Il gene responsabile

Oggi – ha spiegato all’Ansa la senatrice a vita Elena Cattaneo (in prima fila nella lotta alla Còrea di Huntington) – “non è ancora chiaro quale sia l’elemento preponderante della malattia”, cioè non si capisce ancora che cosa provochi il danno maggiore. “Si fa fatica e serve davvero tanta ricerca, isolando un fattore alla volta e osservando gli effetti”. L’unica cosa certa è che il gene responsabile si trova sul cromosoma 4. Esso contiene le informazioni per la produzione di una proteina chiamata huntingtina (Htt), la cui funzione è ancora ignota. La mutazione genetica avviene esattamente nel gene It15, isolato nel 1993, ed induce la morte dei neuroni in molte aree cerebrali. Questo determina l’alterazione delle capacità cognitive (pensiero, giudizio, memoria), del controllo dei movimenti e delle emozioni.

La teoria

La ricerca più interessate pubblicata in materia ipotizza che la Hdt possa un tiro mancino giocato dall’evoluzione.
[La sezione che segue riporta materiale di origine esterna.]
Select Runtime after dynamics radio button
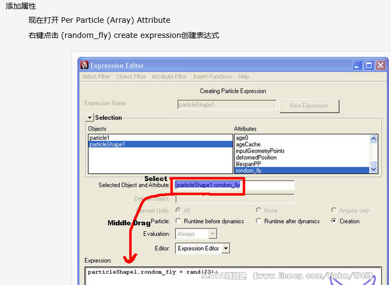This screenshot has height=285, width=391. coord(259,221)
L’Htt è, infatti, un gene antichissimo, rilevato in alcuni microrganismi (i lieviti) comparsi sulla Terra all’alba dei tempi. Il suo segno distintivo è rappresentato dalla sequenza formata dalle lettere Cag. Se negli organismi più semplici, come il riccio di mare, le sequenze ripetute erano pochissime, salendo lungo l’albero dell’evoluzione sono aumentate progressivamente: dalle 4 del pesce zebra sono salite a 8 nel topo, fino ad arrivare all’uomo, dove possono arrivare fino a 35. Se questo numero viene superato compare la patologia. Il 95% dei malati ne ha fra 42 e 44. “Oggi sappiamo che 1 persona su 17 ha da 27 a 35 sequenze Cag”, ha spiegato Cattaneo, e ricerche condotte con la tecnica della Risonanza magnetica nucleare indicano che chi ha più sequenze Cag ha anche più materia grigia. Ciò ha portato alcuni studiosi a ipotizzare che la Còrea possa essere il prezzo imposto dall’evoluzione per un suo esperimento, teso a generare un sistema nervoso più complesso del nostro.

Ricerche

Due, al momento, le strade seguite dai ricercatori per trovare una cura o quantomeno una terapia che prolunghi la vita e riduca le sofferenze. La prima punta a disattivare il gene malato. La seconda passa invece per le cellule staminali embrionali. Filone, questo, su cui il Papa ha posto il suo altolà, affermando che “nessuna finalità, anche in sé stessa nobile, come la previsione di una utilità per la scienza, per altri esseri umani o per la società, può giustificare la distruzione di embrioni umani”.